| Given records |
########
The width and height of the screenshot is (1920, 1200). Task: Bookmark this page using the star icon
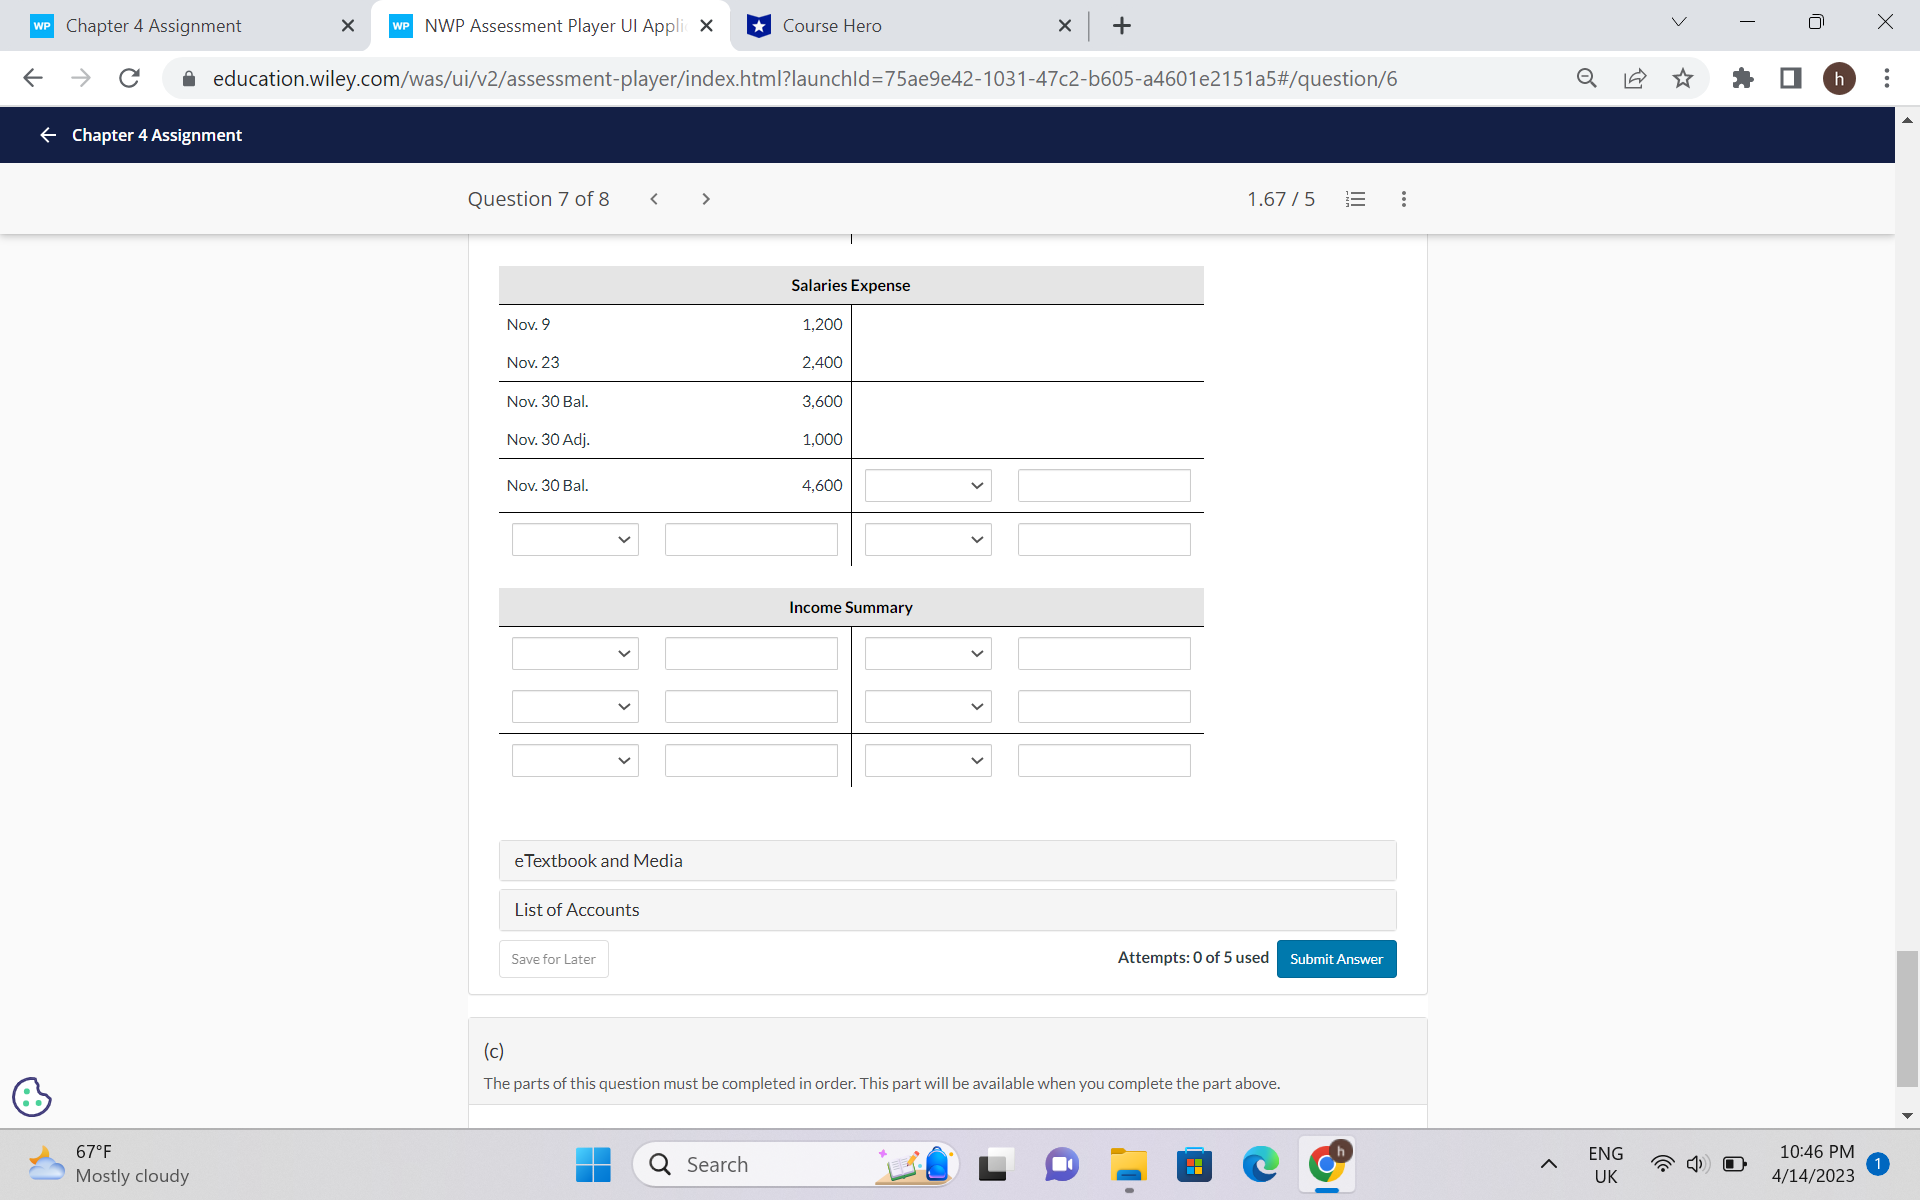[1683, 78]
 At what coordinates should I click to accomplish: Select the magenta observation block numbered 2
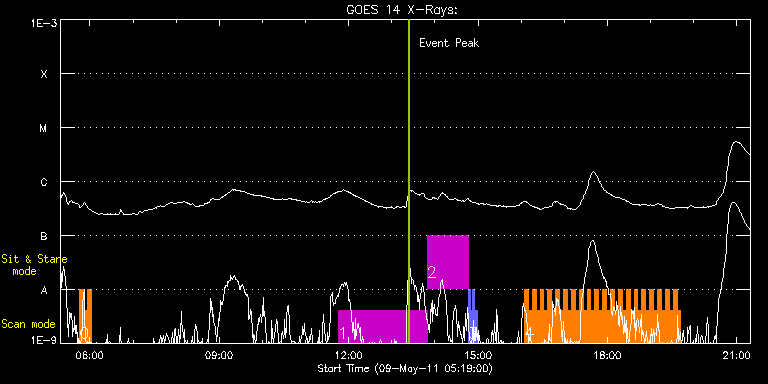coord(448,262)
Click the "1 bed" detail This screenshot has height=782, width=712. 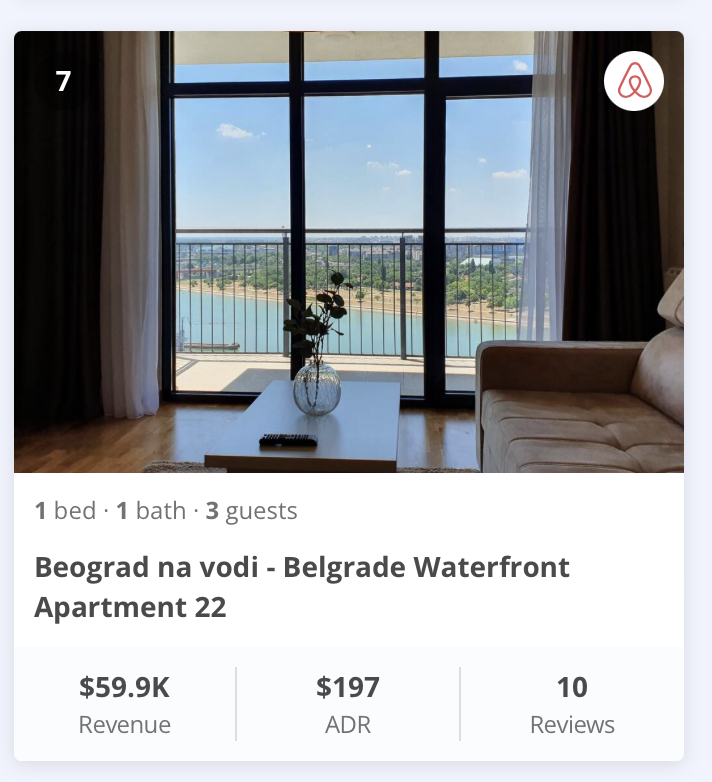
########
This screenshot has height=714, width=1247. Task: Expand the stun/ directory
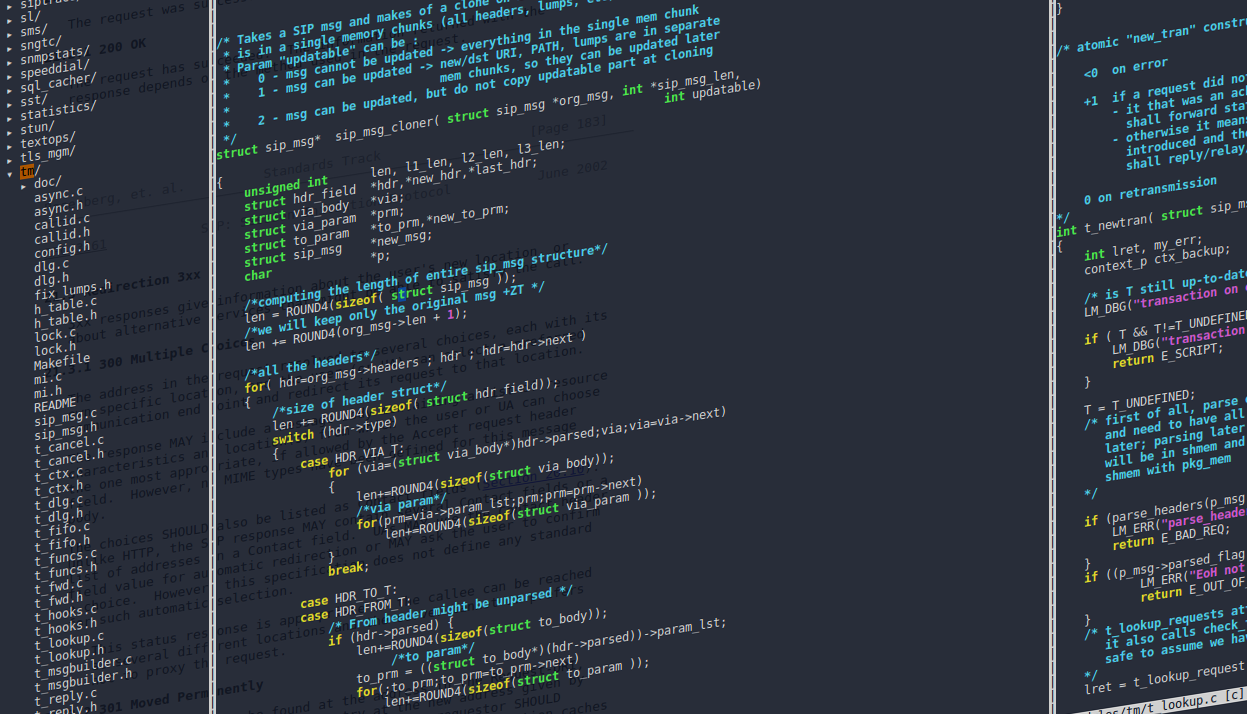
########
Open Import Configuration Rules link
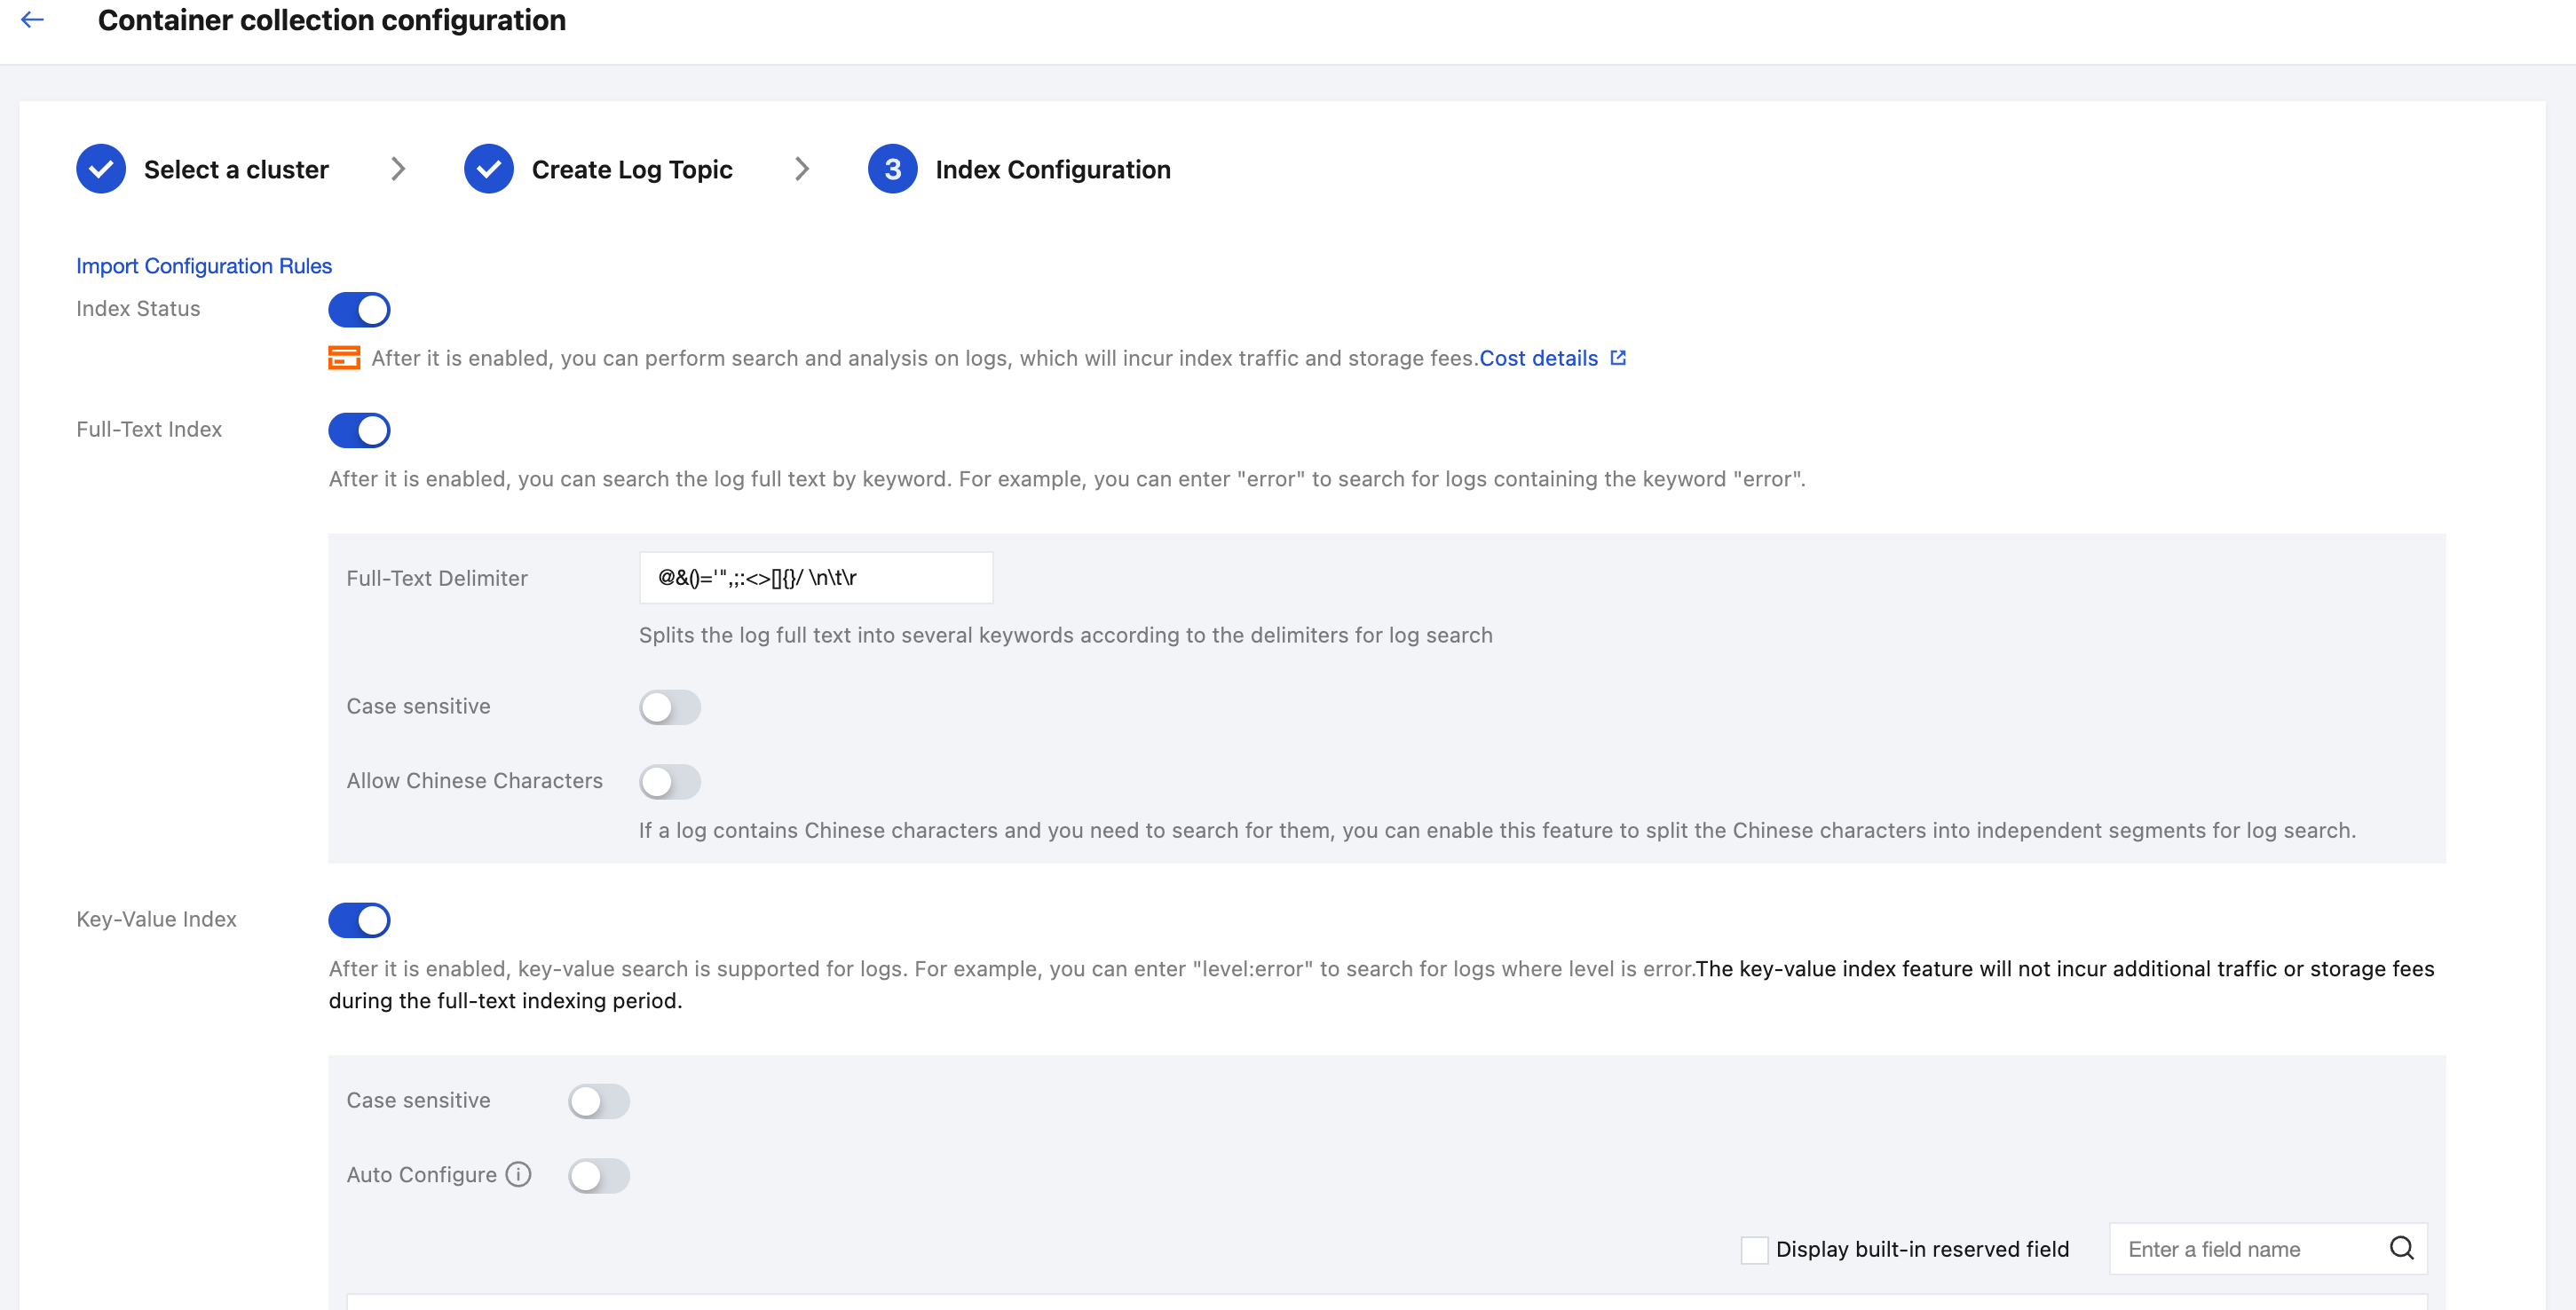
########
| Directive |
Shift the answer coordinates by adding -130 to each one, and write out again everything from the line containing "The width and" down to the line containing "has height=782, width=712.", requests included. Leave the pictures out.

| Solution for this exercise |
The width and height of the screenshot is (1920, 1200). Task: Bookmark this page using the star icon
[1553, -52]
 At what coordinates should I click to accomplish: Select the magenta observation block numbered 2
coord(318,132)
Click the "1 bed" detail This screenshot has height=782, width=712. 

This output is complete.